---------- DATA LISTING

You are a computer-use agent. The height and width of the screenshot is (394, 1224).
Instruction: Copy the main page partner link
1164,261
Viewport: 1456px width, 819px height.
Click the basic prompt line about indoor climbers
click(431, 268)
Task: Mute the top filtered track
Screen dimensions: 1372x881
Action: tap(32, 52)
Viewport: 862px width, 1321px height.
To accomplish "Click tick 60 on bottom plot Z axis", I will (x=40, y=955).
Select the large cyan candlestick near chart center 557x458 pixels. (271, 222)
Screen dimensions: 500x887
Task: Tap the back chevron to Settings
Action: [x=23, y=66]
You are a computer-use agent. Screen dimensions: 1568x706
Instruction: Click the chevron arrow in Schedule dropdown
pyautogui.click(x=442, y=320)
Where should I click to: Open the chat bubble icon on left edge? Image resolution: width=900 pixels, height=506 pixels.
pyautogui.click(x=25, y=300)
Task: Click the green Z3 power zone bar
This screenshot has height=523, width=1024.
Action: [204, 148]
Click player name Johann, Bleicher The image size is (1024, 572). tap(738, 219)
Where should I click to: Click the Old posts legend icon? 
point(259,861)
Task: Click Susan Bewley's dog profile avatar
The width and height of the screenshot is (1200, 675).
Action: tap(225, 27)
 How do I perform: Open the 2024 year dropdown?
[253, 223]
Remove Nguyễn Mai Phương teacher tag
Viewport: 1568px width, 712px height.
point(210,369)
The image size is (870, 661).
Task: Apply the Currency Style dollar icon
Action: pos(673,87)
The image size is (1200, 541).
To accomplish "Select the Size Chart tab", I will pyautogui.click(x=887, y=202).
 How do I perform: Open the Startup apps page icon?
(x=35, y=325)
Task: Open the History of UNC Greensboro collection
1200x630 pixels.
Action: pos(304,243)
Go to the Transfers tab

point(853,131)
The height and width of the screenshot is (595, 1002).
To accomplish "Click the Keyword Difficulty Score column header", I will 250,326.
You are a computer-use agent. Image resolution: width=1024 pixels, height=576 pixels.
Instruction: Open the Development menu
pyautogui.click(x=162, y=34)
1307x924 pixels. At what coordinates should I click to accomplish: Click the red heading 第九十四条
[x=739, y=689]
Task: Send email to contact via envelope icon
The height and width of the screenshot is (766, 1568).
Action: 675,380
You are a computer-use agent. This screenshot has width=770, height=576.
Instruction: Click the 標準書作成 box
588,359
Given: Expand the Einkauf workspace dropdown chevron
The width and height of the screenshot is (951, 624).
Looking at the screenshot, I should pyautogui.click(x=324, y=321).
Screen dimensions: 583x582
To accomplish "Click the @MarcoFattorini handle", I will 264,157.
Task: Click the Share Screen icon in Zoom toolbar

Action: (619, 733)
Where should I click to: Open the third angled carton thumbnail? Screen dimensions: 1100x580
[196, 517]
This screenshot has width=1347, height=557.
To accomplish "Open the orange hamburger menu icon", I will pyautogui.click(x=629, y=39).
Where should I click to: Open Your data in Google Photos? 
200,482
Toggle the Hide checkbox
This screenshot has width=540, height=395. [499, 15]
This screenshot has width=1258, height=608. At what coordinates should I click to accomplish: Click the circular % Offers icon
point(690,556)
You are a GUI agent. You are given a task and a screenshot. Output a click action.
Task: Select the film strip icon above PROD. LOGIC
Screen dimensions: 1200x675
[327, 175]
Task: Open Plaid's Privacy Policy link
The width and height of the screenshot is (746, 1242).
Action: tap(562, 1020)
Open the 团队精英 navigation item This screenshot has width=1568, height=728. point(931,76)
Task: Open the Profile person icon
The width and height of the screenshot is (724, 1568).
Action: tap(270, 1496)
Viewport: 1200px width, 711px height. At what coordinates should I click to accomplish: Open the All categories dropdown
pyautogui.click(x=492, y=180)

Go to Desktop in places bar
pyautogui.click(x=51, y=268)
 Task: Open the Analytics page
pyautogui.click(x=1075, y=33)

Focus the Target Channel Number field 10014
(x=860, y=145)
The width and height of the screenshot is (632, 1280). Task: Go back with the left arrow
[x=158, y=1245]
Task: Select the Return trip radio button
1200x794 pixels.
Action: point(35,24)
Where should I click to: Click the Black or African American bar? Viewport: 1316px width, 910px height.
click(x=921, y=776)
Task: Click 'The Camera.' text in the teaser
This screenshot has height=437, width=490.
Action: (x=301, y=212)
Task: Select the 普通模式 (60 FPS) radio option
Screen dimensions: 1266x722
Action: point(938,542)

--------------------

Starting at the line above that holds "The width and height of the screenshot is (1200, 675)." and ending at the line that holds "The image size is (1200, 541).", transcribe each line exactly and include no other lines.

▶ **ANSWER**:
The width and height of the screenshot is (1200, 675).
Action: tap(225, 27)
 How do I perform: Open the 2024 year dropdown?
[253, 223]
Remove Nguyễn Mai Phương teacher tag
Viewport: 1568px width, 712px height.
point(210,369)
The image size is (870, 661).
Task: Apply the Currency Style dollar icon
Action: pos(673,87)
The image size is (1200, 541).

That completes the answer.